» Problem requirements: Beneath this instruction is a block of data; output from it exactly the lines that run from the one containing "You are a computer-use agent. 2048x1097" through the one containing "Task: Open the APICloud", inclusive.
──────── Material shown
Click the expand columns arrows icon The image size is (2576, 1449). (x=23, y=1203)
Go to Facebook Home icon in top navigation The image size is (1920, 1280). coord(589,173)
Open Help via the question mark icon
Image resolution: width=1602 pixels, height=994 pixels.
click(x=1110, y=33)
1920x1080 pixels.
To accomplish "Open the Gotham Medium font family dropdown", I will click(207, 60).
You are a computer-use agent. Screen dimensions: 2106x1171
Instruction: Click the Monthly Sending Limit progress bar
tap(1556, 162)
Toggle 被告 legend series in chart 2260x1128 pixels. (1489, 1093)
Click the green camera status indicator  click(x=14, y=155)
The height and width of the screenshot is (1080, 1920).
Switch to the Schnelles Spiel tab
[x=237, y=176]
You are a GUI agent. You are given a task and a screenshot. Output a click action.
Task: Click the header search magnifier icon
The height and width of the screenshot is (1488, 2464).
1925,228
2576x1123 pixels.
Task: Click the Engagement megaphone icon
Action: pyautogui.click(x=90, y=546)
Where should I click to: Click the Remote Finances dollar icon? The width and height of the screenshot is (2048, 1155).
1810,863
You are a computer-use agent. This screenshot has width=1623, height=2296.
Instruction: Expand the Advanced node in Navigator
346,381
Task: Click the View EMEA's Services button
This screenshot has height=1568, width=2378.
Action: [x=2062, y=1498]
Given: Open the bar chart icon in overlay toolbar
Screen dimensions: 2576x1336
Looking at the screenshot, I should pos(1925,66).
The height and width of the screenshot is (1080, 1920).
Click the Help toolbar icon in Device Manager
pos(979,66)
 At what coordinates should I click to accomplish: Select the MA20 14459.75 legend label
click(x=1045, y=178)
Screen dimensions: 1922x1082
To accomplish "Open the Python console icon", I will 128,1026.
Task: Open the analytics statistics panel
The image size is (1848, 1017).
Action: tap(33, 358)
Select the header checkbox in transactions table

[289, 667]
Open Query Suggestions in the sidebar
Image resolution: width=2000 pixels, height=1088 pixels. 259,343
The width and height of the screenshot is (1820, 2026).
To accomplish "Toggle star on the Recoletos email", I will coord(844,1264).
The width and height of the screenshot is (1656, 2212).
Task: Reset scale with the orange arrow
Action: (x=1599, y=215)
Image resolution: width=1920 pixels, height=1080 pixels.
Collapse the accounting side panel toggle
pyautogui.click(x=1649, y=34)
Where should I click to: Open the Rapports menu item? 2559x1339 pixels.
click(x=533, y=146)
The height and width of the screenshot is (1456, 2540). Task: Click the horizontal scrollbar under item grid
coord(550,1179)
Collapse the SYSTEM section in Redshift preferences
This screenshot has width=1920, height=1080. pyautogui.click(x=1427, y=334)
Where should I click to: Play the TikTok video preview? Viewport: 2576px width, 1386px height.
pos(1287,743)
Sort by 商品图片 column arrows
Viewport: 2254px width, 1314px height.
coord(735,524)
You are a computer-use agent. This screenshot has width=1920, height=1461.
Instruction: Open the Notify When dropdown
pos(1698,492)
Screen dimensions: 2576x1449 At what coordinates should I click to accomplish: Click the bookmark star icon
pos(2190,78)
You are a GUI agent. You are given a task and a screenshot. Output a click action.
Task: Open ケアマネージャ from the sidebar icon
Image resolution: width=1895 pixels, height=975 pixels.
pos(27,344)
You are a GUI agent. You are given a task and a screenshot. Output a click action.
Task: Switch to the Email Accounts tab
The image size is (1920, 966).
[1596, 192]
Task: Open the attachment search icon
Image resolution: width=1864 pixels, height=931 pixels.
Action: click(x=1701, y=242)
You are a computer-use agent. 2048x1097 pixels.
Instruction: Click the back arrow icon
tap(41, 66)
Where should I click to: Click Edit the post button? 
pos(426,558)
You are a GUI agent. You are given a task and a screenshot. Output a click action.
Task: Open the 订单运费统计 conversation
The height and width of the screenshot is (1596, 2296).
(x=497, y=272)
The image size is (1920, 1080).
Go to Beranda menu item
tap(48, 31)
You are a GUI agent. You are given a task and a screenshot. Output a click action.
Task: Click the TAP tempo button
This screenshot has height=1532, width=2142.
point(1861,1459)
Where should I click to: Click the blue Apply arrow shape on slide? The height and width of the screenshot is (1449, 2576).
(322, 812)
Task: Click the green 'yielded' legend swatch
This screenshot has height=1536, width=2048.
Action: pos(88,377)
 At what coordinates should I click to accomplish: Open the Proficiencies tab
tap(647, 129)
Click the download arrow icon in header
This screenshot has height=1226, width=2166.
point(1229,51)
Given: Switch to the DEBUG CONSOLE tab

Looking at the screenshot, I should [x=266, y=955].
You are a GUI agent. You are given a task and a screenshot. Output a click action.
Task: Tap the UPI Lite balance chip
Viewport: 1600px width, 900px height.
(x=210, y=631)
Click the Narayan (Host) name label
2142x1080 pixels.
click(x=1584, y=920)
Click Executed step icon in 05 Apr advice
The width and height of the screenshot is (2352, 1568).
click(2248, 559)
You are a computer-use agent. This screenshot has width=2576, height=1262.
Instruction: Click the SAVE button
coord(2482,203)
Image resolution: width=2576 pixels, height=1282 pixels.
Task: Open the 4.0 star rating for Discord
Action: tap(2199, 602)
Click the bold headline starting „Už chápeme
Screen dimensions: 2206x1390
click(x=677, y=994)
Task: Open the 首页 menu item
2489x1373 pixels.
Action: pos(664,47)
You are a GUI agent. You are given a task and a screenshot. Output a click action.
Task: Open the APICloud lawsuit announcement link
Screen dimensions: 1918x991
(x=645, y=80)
────────────────
» Written reply:
You are a computer-use agent. 2048x1097 pixels.
Instruction: Click the back arrow icon
tap(41, 66)
Where should I click to: Click Edit the post button? 
pos(426,558)
You are a GUI agent. You are given a task and a screenshot. Output a click action.
Task: Open the 订单运费统计 conversation
The height and width of the screenshot is (1596, 2296).
(x=497, y=272)
The image size is (1920, 1080).
Go to Beranda menu item
tap(48, 31)
You are a GUI agent. You are given a task and a screenshot. Output a click action.
Task: Click the TAP tempo button
This screenshot has height=1532, width=2142.
point(1861,1459)
Where should I click to: Click the blue Apply arrow shape on slide? The height and width of the screenshot is (1449, 2576).
(322, 812)
Task: Click the green 'yielded' legend swatch
This screenshot has height=1536, width=2048.
Action: pos(88,377)
 At what coordinates should I click to accomplish: Open the Proficiencies tab
tap(647, 129)
Click the download arrow icon in header
This screenshot has height=1226, width=2166.
point(1229,51)
Given: Switch to the DEBUG CONSOLE tab

Looking at the screenshot, I should [x=266, y=955].
You are a GUI agent. You are given a task and a screenshot. Output a click action.
Task: Tap the UPI Lite balance chip
Viewport: 1600px width, 900px height.
(x=210, y=631)
Click the Narayan (Host) name label
2142x1080 pixels.
click(x=1584, y=920)
Click Executed step icon in 05 Apr advice
The width and height of the screenshot is (2352, 1568).
click(2248, 559)
You are a computer-use agent. This screenshot has width=2576, height=1262.
Instruction: Click the SAVE button
coord(2482,203)
Image resolution: width=2576 pixels, height=1282 pixels.
Task: Open the 4.0 star rating for Discord
Action: tap(2199, 602)
Click the bold headline starting „Už chápeme
Screen dimensions: 2206x1390
click(x=677, y=994)
Task: Open the 首页 menu item
2489x1373 pixels.
Action: pos(664,47)
You are a GUI agent. You are given a task and a screenshot. Output a click action.
Task: Open the APICloud lawsuit announcement link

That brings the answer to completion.